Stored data

>>

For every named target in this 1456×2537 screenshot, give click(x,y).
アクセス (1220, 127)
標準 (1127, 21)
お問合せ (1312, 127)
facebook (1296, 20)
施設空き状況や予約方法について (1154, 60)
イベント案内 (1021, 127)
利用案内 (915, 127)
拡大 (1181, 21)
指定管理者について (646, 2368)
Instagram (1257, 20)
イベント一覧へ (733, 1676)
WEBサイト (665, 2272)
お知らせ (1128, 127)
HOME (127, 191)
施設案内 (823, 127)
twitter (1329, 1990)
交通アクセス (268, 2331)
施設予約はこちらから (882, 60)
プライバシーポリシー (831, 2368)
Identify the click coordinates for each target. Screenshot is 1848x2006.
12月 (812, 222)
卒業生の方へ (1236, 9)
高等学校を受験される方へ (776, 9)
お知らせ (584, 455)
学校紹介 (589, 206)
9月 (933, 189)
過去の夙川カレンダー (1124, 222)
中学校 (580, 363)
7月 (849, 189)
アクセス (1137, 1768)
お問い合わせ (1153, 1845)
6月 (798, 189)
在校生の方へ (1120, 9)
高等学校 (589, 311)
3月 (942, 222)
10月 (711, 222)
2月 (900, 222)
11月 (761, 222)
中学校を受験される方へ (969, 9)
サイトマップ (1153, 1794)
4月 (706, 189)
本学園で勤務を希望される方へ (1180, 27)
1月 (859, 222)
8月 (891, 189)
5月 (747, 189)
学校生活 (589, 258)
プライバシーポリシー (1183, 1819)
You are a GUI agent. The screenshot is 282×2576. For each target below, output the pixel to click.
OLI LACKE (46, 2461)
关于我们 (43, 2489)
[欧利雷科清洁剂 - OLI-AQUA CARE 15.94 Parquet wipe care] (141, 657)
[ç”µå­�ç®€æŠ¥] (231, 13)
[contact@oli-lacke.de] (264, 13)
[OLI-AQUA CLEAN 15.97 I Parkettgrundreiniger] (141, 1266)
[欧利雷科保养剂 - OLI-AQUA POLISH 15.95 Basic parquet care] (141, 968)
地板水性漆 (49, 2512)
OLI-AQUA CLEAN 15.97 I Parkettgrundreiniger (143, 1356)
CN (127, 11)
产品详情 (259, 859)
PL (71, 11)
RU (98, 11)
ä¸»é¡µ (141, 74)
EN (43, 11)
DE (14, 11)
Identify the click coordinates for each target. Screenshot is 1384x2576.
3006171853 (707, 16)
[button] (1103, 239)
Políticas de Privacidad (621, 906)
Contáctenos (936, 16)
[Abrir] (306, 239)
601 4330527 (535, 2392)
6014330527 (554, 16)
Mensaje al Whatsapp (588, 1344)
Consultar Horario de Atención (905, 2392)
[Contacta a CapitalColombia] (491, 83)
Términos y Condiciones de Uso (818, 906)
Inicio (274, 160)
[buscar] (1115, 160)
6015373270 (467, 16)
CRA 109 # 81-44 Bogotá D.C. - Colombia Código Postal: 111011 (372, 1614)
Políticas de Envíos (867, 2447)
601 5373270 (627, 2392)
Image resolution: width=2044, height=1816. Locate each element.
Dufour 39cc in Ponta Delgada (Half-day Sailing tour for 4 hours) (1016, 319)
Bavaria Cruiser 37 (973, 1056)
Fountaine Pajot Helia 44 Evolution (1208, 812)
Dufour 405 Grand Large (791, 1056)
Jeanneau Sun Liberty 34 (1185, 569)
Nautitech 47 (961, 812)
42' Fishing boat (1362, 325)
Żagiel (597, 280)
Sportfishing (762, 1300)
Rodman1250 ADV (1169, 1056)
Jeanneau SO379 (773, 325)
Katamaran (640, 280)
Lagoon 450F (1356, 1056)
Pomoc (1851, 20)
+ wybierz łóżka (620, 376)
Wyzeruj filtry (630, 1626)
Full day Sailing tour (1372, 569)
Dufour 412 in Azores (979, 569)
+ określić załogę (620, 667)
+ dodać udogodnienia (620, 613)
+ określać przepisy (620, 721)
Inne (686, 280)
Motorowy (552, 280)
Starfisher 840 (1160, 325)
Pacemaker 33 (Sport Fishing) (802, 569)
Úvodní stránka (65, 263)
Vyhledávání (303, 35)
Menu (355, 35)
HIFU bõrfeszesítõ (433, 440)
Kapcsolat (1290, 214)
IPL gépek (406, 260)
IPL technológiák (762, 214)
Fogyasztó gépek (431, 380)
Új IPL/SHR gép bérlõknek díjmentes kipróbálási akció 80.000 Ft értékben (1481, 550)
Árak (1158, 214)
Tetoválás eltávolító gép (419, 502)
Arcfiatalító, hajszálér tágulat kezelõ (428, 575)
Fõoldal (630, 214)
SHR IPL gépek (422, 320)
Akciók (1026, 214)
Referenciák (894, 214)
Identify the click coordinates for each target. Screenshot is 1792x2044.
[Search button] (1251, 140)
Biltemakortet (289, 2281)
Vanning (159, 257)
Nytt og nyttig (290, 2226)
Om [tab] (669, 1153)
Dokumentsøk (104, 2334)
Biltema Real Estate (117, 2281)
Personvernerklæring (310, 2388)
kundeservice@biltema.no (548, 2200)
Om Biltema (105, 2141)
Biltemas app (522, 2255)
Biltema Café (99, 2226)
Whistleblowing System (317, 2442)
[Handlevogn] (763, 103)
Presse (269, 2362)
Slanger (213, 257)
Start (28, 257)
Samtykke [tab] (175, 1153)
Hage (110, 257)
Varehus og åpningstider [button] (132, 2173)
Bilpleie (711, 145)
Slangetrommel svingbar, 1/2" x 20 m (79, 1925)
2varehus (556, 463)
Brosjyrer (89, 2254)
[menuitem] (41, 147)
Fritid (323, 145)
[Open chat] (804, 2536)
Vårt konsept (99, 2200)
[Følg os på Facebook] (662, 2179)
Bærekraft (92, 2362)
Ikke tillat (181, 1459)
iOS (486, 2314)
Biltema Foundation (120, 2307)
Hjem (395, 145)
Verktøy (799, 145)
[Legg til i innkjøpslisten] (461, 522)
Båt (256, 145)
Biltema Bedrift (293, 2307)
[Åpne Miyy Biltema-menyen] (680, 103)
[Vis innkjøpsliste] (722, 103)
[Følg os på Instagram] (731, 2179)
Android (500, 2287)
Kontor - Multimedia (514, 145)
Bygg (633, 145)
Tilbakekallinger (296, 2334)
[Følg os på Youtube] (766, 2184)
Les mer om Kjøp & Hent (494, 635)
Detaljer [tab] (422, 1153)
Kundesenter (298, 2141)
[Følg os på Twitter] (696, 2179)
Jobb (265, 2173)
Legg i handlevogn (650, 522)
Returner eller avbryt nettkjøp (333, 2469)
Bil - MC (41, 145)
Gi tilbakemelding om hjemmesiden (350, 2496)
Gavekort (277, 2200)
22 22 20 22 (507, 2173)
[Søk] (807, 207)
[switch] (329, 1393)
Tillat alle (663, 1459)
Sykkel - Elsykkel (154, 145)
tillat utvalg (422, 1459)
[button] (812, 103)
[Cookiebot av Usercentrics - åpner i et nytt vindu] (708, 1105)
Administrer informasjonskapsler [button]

<<

= WHAT THIS TASK INVOLVES =
Produce only the lines from the line containing "学校紹介 (589, 206)" through the line containing "Motorowy (552, 280)", inclusive of both, exactly as they stand in the entries above.

= TASK RESPONSE =
学校紹介 (589, 206)
9月 (933, 189)
過去の夙川カレンダー (1124, 222)
中学校 (580, 363)
7月 (849, 189)
アクセス (1137, 1768)
お問い合わせ (1153, 1845)
6月 (798, 189)
在校生の方へ (1120, 9)
高等学校 (589, 311)
3月 (942, 222)
10月 (711, 222)
2月 (900, 222)
11月 (761, 222)
中学校を受験される方へ (969, 9)
サイトマップ (1153, 1794)
4月 (706, 189)
本学園で勤務を希望される方へ (1180, 27)
1月 (859, 222)
8月 (891, 189)
5月 (747, 189)
学校生活 (589, 258)
プライバシーポリシー (1183, 1819)
You are a GUI agent. The screenshot is 282×2576. For each target below, output the pixel to click.
OLI LACKE (46, 2461)
关于我们 (43, 2489)
[欧利雷科清洁剂 - OLI-AQUA CARE 15.94 Parquet wipe care] (141, 657)
[ç”µå­�ç®€æŠ¥] (231, 13)
[contact@oli-lacke.de] (264, 13)
[OLI-AQUA CLEAN 15.97 I Parkettgrundreiniger] (141, 1266)
[欧利雷科保养剂 - OLI-AQUA POLISH 15.95 Basic parquet care] (141, 968)
地板水性漆 (49, 2512)
OLI-AQUA CLEAN 15.97 I Parkettgrundreiniger (143, 1356)
CN (127, 11)
产品详情 (259, 859)
PL (71, 11)
RU (98, 11)
ä¸»é¡µ (141, 74)
EN (43, 11)
DE (14, 11)
Identify the click coordinates for each target. Screenshot is 1384x2576.
3006171853 (707, 16)
[button] (1103, 239)
Políticas de Privacidad (621, 906)
Contáctenos (936, 16)
[Abrir] (306, 239)
601 4330527 (535, 2392)
6014330527 (554, 16)
Mensaje al Whatsapp (588, 1344)
Consultar Horario de Atención (905, 2392)
[Contacta a CapitalColombia] (491, 83)
Términos y Condiciones de Uso (818, 906)
Inicio (274, 160)
[buscar] (1115, 160)
6015373270 (467, 16)
CRA 109 # 81-44 Bogotá D.C. - Colombia Código Postal: 111011 (372, 1614)
Políticas de Envíos (867, 2447)
601 5373270 (627, 2392)
Image resolution: width=2044, height=1816. Locate each element.
Dufour 39cc in Ponta Delgada (Half-day Sailing tour for 4 hours) (1016, 319)
Bavaria Cruiser 37 (973, 1056)
Fountaine Pajot Helia 44 Evolution (1208, 812)
Dufour 405 Grand Large (791, 1056)
Jeanneau Sun Liberty 34 (1185, 569)
Nautitech 47 (961, 812)
42' Fishing boat (1362, 325)
Żagiel (597, 280)
Sportfishing (762, 1300)
Rodman1250 ADV (1169, 1056)
Jeanneau SO379 (773, 325)
Katamaran (640, 280)
Lagoon 450F (1356, 1056)
Pomoc (1851, 20)
+ wybierz łóżka (620, 376)
Wyzeruj filtry (630, 1626)
Full day Sailing tour (1372, 569)
Dufour 412 in Azores (979, 569)
+ określić załogę (620, 667)
+ dodać udogodnienia (620, 613)
+ określać przepisy (620, 721)
Inne (686, 280)
Motorowy (552, 280)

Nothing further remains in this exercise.